The only notable trick here is director Hong shifting without warning between reality and daydream, to the point that you can never quite believe the mellow drama that’s unfolding. Trouble is, it’s hard to care very much about the mellow drama either. There’s so much not quite right with this movie, not least the fact that the naturalistic acting never seems all that natural. Lead Jeong Eun-Chae can’t even saunter without looking like she’s been practicing her walk all night. Not that anyone looks good here; the whole thing plays like a non-actor’s workshop.
RATING: 2/5
Review by Paul Byrne 

LE WEEK-END (UK/15A/93mins)
Directed by Roger Michell. Starring Jim Broadbent, Lindsay Duncan, Jeff Goldblum.
THE PLOT: Nick (Jim Broadbent) and Meg (Lindsay Duncan) escape their life in Birmingham for a weekend in Paris. While there, they almost inadvertently examine their marriage and their lifetime together.
THE VERDICT: Broadbent and Duncan compliment one another incredibly well. As Meg and Nick negotiate the frustrations of their marriage – from their relationship with their son, to the more obvious and pressing fiscal fears – the audience is immediately introduced to characters who think they know one another inside out, and the film never feels the need to overtly explain these people through expositional dialogue or voice over. When we meet them, they just are. It is up to the audience to get to know Nick and Meg better, as they discover more about one another. As their dissatisfactions with one another are revealed, Duncan and Broadbent effortlessly swing from genial and comfortable with one another, to bitter and frustrated. So fast does the pendulum swing, that at times it is hard to keep up. This only serves to underline the fact that these are people who have spent a lifetime together.

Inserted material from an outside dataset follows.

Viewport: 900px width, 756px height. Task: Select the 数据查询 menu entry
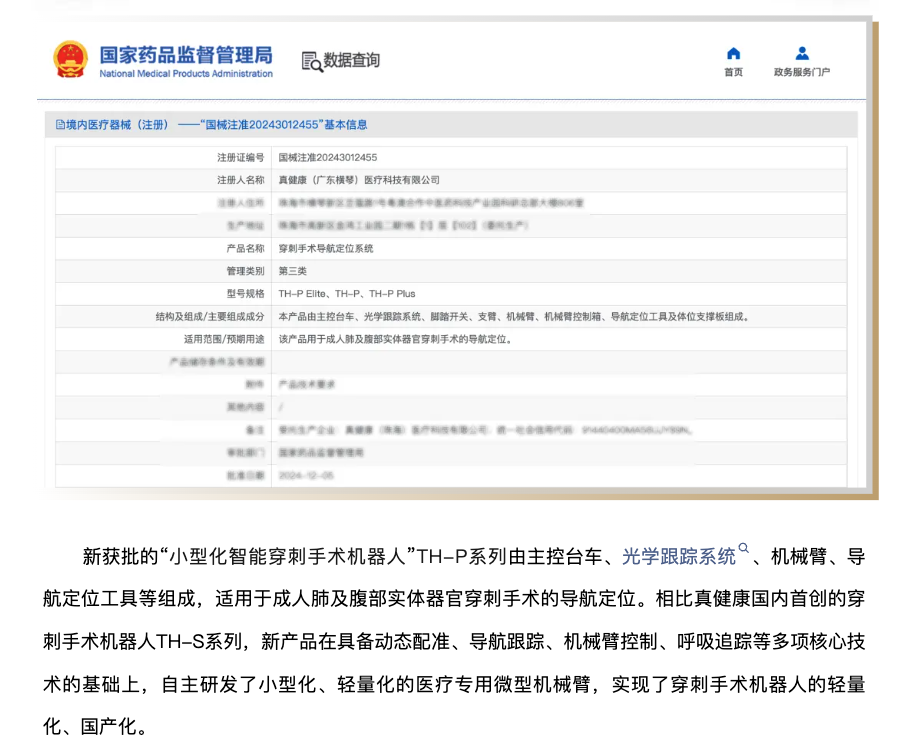[x=347, y=61]
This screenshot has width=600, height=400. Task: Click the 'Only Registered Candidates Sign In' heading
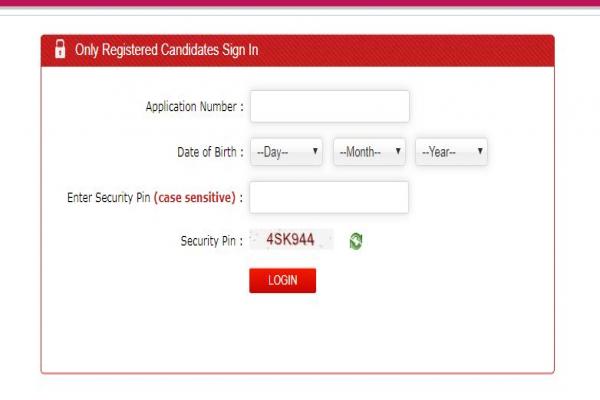[167, 50]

Jeff Goldblum turns up in the final act of the film as an old friend whose life in Paris throws Nick and Meg’s marriage into stark relief. Here is a man who has chopped and changed so many times as to be vapid and thin, but still be the ideal that both Nick and Meg strive for. Goldblum gives a magnificent performance, and it seems he has become aware of the image of himself as an actor, and has decided to play up this perception to brilliant effect.

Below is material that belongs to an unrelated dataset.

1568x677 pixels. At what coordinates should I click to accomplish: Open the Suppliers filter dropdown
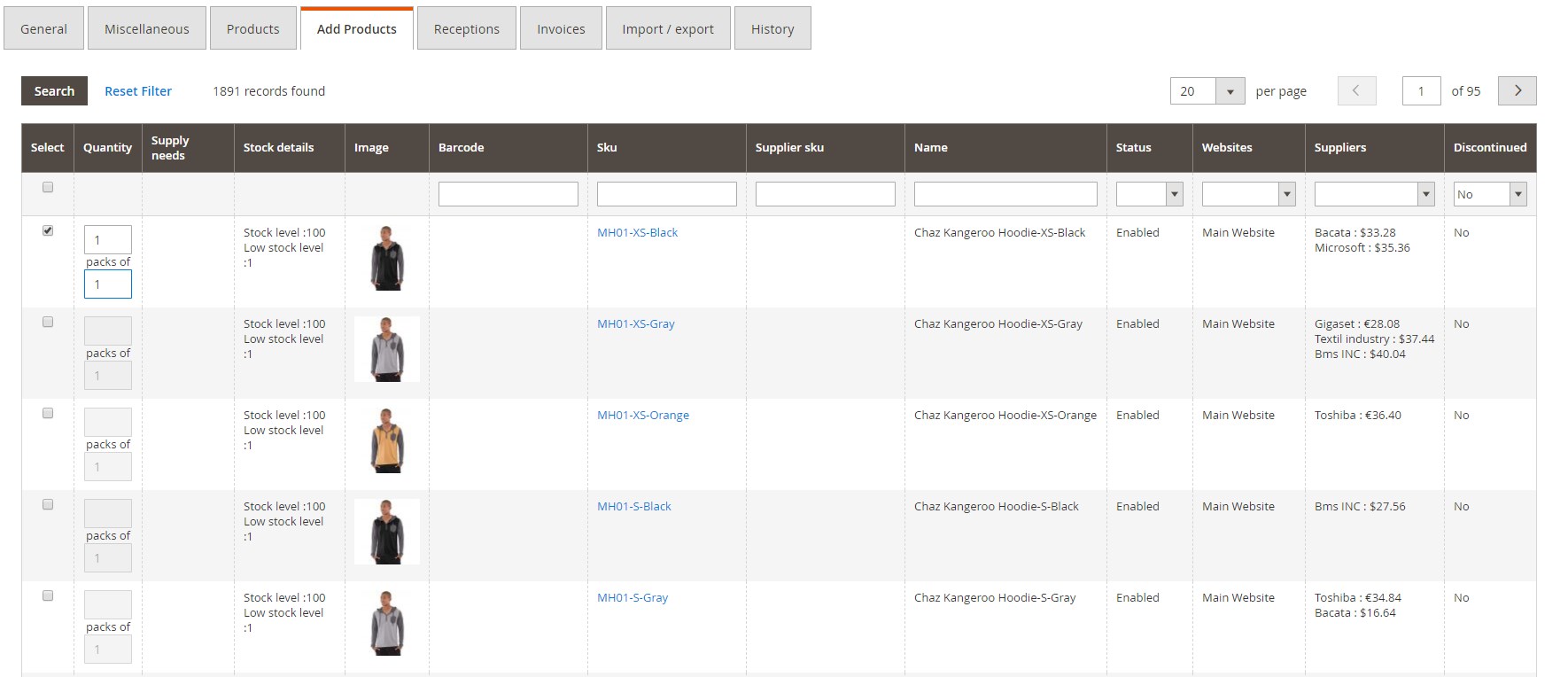point(1374,194)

Screenwriter Hanif Kureishi is arguably best known for his Oscar nominated work on My Beautiful Laundrette and, as a writer with a fondness for dialogue, his work is certainly on display here. Kureishi has his characters talking so much throughout the film, that their strongest moment is when they simply say nothing. Sadly, the film is slightly let down by its ending; the implication of the scene is clear, but the framing of this realisation weakens the message.

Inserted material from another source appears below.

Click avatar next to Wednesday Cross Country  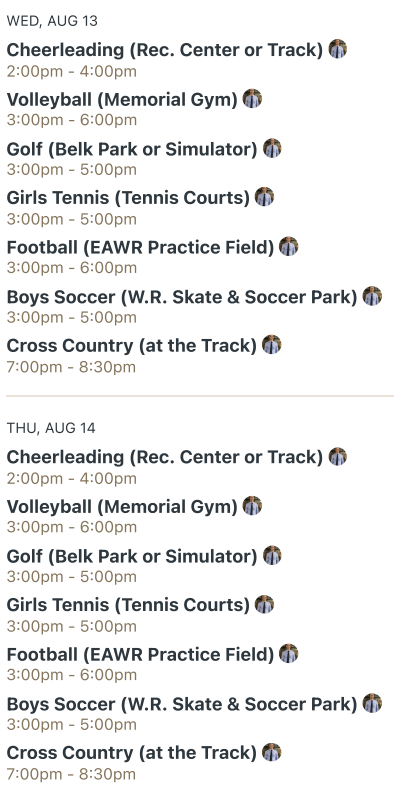point(271,344)
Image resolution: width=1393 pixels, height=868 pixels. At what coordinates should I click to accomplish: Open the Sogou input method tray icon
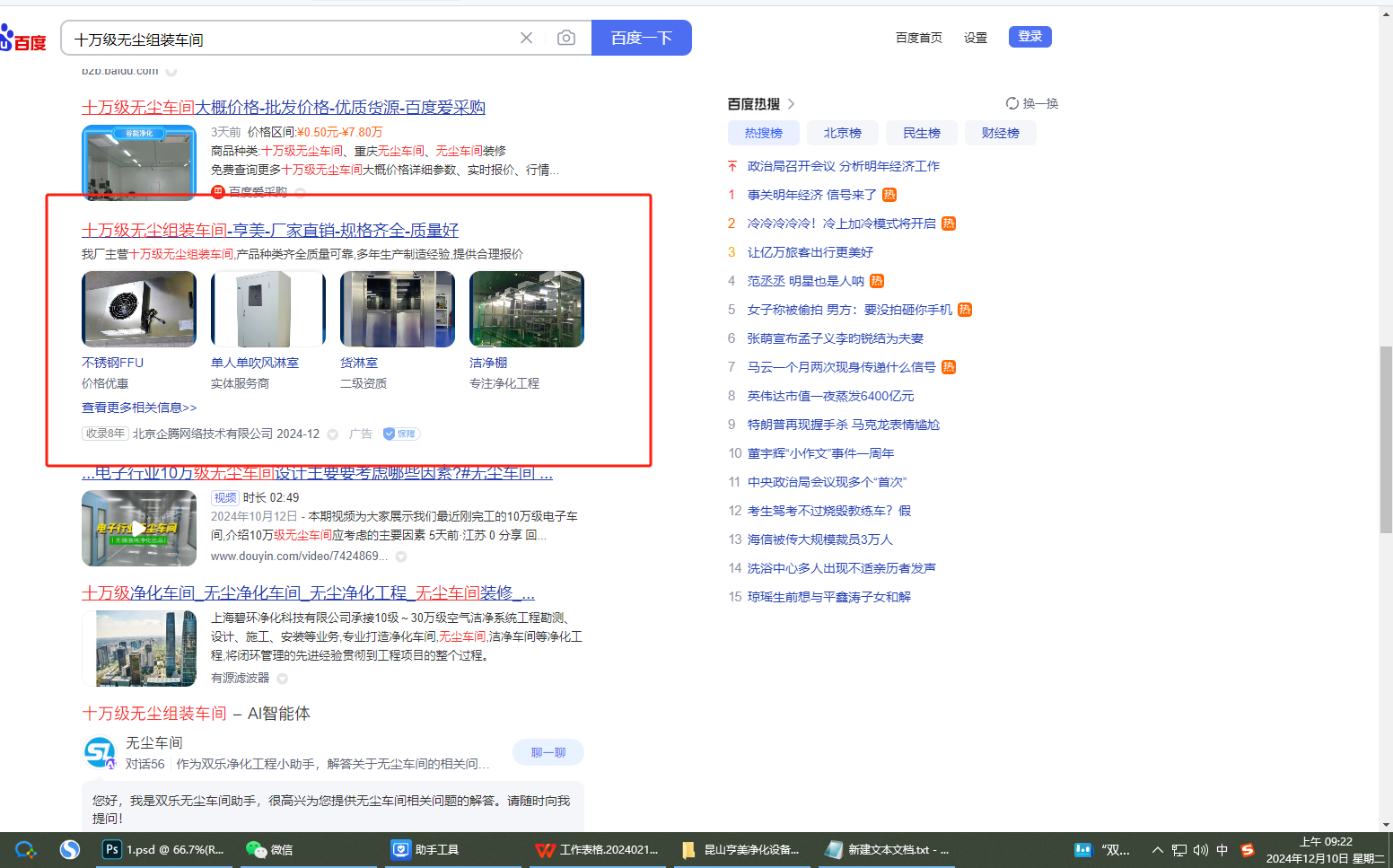coord(1247,850)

Director Roger Michell has had a varied career, with films including Notting Hill and Hyde Park on Hudson to his name. Le Week-End certainly takes it’s cues from Linklater’s aforementioned trilogy, but the director plays up the nostalgia angle of the film as the couple return to the city of their honeymoon, which throws the life they have had together into stark relief.
Le Week-End is an examination of the choices made in life, most importantly, the choice to spend your life with one person and the implications of this. Broadbent and Duncan spark well together on screen, and Goldblum gives a fantastic performance as the mirror that Nick and Meg see themselves reflected in. Michell recovers his strength after the underwhelming Hyde Park on Hudson, and screenwriter Kureishi shows off his talent for dialogue. The ending, however, leaves a little to be desired.